Well im in a 92 corrado vrt. But im running a garrett 60 trim, 9:1 headspacer, c2 36lbs software, 36lbs injectors, big fmic, walbro intake pump, 38mm wastegate. But I pulled 248 to the wheels with all the above but had 30 lbs injectors and software. Then upgraded software and injectors and havent dynoed. But Id like more and there isnt any bigger software upgrades. So what about a standalone? If so umm some types and whats the benifeits thanks alot. Also any other upgrades you all have are greatly appreciated!


----------



## BoostedDubVR6T420 (Dec 4, 2009)

How about 440, 630 tune?


----------



## KubotaPowered (Jan 27, 2005)

OBD2 swap would be required to run a 440 or 630 chip on the Corrado.


----------



## vergessen wir es (May 12, 2010)

Upgrading to OBD2 is the cheapest solution. Or you could go lugtronic. I am in the same boat and have all the OBD2 stuff already just thinking that lugtronic would give more with better timing and fuel control. 

What boost are you at now? I ask because you should be well into 300 whp.


----------



## dubbinmk2 (Jan 15, 2008)

vergessen wir es said:


> Upgrading to OBD2 is the cheapest solution. Or you could go lugtronic. I am in the same boat and have all the OBD2 stuff already just thinking that lugtronic would give more with better timing and fuel control.
> 
> What boost are you at now? I ask because you should be well into 300 whp.


 that what I was thinking should be 300 WHP no problem


----------



## vdubed98 (Aug 18, 2007)

Uhhh obd swap what does that take. A whole donor car? So lugtronic im going to try and find out some stuff about it. But im running 10 psi right now. The dyno was don before the 36 lb upgrade though. But I feel more than that under there I think lol. Can I turn my boost up more?

> _Supplied material_
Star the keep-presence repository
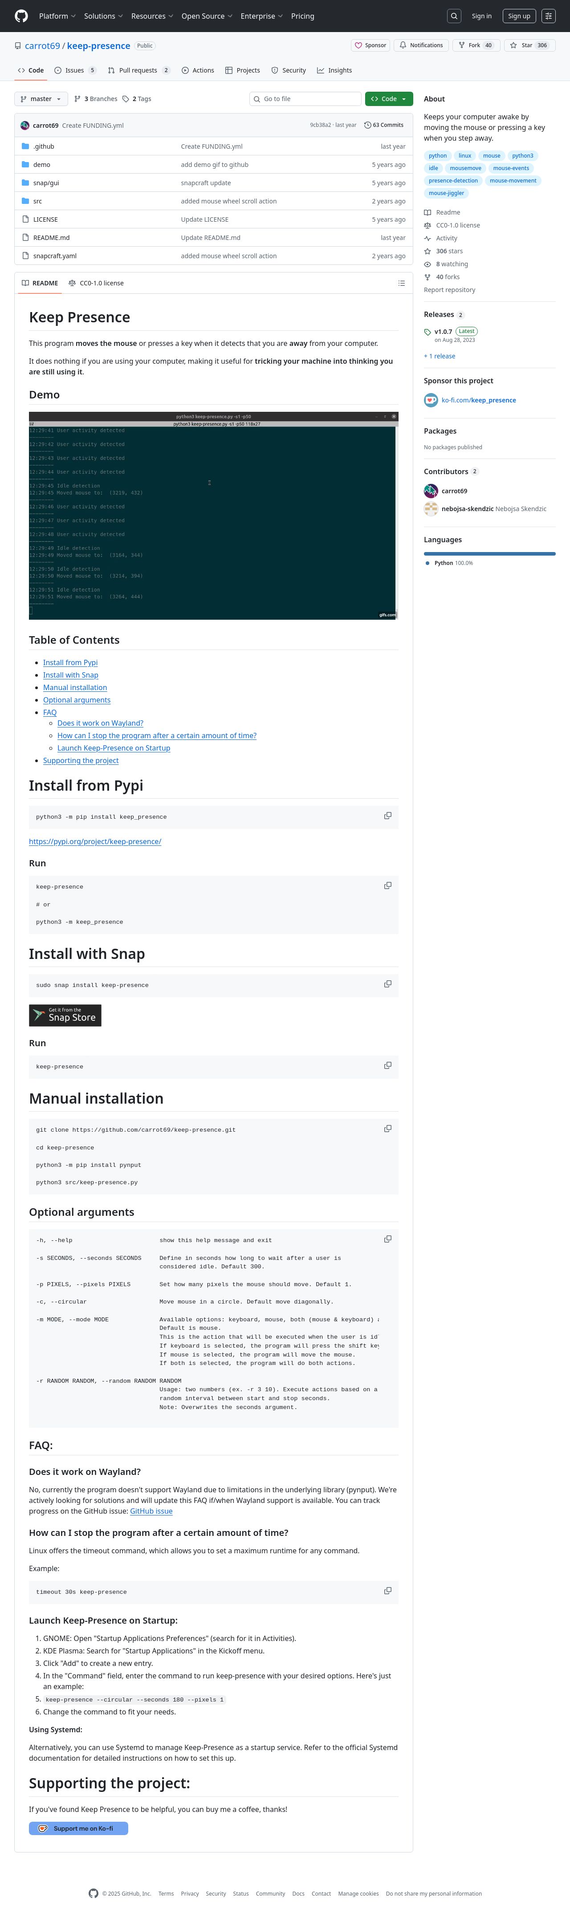Image resolution: width=570 pixels, height=1917 pixels. click(x=529, y=45)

> _What you will do_
(A) In the Corrado turbo thread, why does the original poster ask about going to a standalone system? Answer in one to three sentences.
(B) Using the Corrado turbo thread, say whether each statement agrees with it, answering yes or no and quoting the deciding words:
(i) The 248 wheel horsepower result was measured with 30 lb injectors and software.
(ii) The car was dynoed again after the injector and software upgrade.
(iii) The poster vdubed98 says the car is running 15 psi.

> _Exercise solutions_
(A) The original poster wants more power, but there aren't any bigger software upgrades available beyond the 36 lb software already installed.

(B)
(i) Yes: "I pulled 248 to the wheels with all the above but had 30 lbs injectors and software."
(ii) No: "Then upgraded software and injectors and havent dynoed."
(iii) No: "im running 10 psi right now."